(Records of locating words and elements)

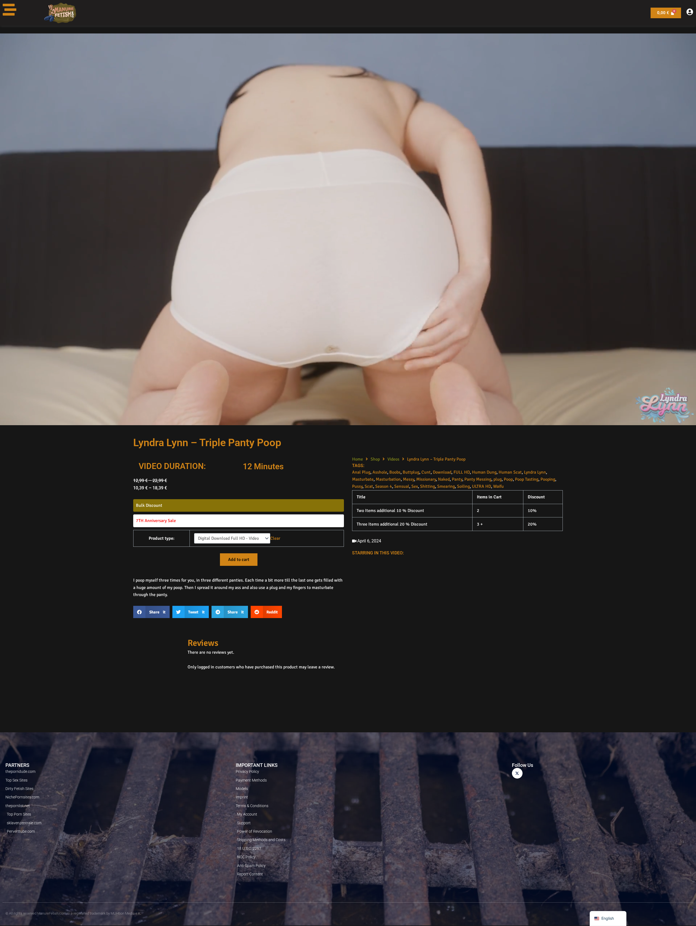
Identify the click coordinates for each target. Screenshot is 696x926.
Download (442, 472)
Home (357, 459)
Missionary (426, 479)
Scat (369, 486)
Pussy (357, 486)
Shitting (427, 486)
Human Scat (510, 472)
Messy (408, 479)
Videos (393, 459)
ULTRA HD (481, 486)
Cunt (426, 472)
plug (497, 479)
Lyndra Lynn (535, 472)
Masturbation (388, 479)
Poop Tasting (526, 479)
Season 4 (383, 486)
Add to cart (238, 559)
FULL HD (461, 472)
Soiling (463, 486)
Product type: (162, 538)
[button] (151, 612)
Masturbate (363, 479)
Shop (375, 459)
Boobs (394, 472)
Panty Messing (477, 479)
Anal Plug (361, 472)
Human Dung (484, 472)
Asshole (379, 472)
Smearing (446, 486)
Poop (508, 479)
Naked (444, 479)
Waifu (498, 486)
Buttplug (411, 472)
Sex (414, 486)
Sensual (401, 486)
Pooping (547, 479)
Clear (275, 538)
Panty (457, 479)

> What is needed
Print every item above again, word for word, but leave out the pictures.

> Reply
Identify the click coordinates for each target. Screenshot is 696x926.
Download (442, 472)
Home (357, 459)
Missionary (426, 479)
Scat (369, 486)
Pussy (357, 486)
Shitting (427, 486)
Human Scat (510, 472)
Messy (408, 479)
Videos (393, 459)
ULTRA HD (481, 486)
Cunt (426, 472)
plug (497, 479)
Lyndra Lynn (535, 472)
Masturbation (388, 479)
Poop Tasting (526, 479)
Season 4 (383, 486)
Add to cart (238, 559)
FULL HD (461, 472)
Soiling (463, 486)
Product type: (162, 538)
[button] (151, 612)
Masturbate (363, 479)
Shop (375, 459)
Boobs (394, 472)
Panty Messing (477, 479)
Anal Plug (361, 472)
Human Dung (484, 472)
Asshole (379, 472)
Smearing (446, 486)
Poop (508, 479)
Naked (444, 479)
Waifu (498, 486)
Buttplug (411, 472)
Sex (414, 486)
Sensual (401, 486)
Pooping (547, 479)
Clear (275, 538)
Panty (457, 479)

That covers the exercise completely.